Kathleen Jacobs Kelly (born 1954) is an American biologist specializing in genetic regulation of cell growth, cancer progression, and metastasis. She is chief of the laboratory of genitourinary cancer pathogenesis (LGCP) and deputy director of the National Cancer Institute Center for Cancer Research.

== Education ==
Kelly earned a Ph.D. degree from the University of California, Irvine. Her 1980 dissertation was titled Genetic and biochemical aspects of B lymphocytes responses to bacterial lipopolysaccharides. She completed postdoctoral training in the laboratory of Philip Leder, Harvard Medical School.

== Career ==
Kelly has maintained an independent research program at the National Cancer Institute (NCI) since 1984. She is chief of the laboratory of genitourinary cancer pathogenesis (LGCP) and deputy director of the NCI Center for Cancer Research.

=== Research ===
Kelly's interests have focused on the genetic regulation of cell growth, cancer progression and metastasis.

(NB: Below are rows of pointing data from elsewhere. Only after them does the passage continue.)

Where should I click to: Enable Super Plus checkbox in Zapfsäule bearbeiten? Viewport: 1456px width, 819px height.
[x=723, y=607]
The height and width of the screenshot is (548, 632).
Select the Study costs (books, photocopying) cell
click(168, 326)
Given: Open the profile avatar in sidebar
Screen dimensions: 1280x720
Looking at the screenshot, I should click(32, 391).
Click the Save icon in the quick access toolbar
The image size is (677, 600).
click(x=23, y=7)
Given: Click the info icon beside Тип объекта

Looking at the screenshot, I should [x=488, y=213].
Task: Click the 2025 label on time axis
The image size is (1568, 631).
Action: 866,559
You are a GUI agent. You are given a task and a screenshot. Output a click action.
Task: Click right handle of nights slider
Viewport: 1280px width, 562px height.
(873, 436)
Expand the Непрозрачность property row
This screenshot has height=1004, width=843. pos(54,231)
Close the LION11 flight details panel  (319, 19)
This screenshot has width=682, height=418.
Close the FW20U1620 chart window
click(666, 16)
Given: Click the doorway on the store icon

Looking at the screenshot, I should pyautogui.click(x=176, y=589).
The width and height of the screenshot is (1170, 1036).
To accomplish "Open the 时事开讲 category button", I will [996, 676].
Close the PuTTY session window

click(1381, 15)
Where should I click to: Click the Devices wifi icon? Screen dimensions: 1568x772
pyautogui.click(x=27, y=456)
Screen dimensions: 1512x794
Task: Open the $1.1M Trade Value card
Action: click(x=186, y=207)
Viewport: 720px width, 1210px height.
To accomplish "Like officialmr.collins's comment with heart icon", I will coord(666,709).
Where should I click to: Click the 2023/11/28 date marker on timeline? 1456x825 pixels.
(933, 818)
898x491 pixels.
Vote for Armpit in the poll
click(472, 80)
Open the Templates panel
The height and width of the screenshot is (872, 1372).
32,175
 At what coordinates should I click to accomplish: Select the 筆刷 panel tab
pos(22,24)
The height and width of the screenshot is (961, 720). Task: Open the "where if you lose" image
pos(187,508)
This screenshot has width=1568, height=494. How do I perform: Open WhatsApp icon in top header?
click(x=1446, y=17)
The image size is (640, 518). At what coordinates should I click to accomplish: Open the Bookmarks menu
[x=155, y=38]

Her program investigates mechanisms of prostate cancer tumorigenesis and progression. A major area of focus addresses the roles of oncogenotype, tumor heterogeneity/cancer stem cells, and metabolism in the development of therapeutic responses, especially for castrate resistant prostate cancer. Additional research investigates signal transduction pathways that influence prostate cancer bone metastasis. As chief of LGCP, Kelly advances integration with the clinical prostate cancer program to carry out mechanism-based translational research using a variety of pathological, genomic, and patient-derived live culture approaches.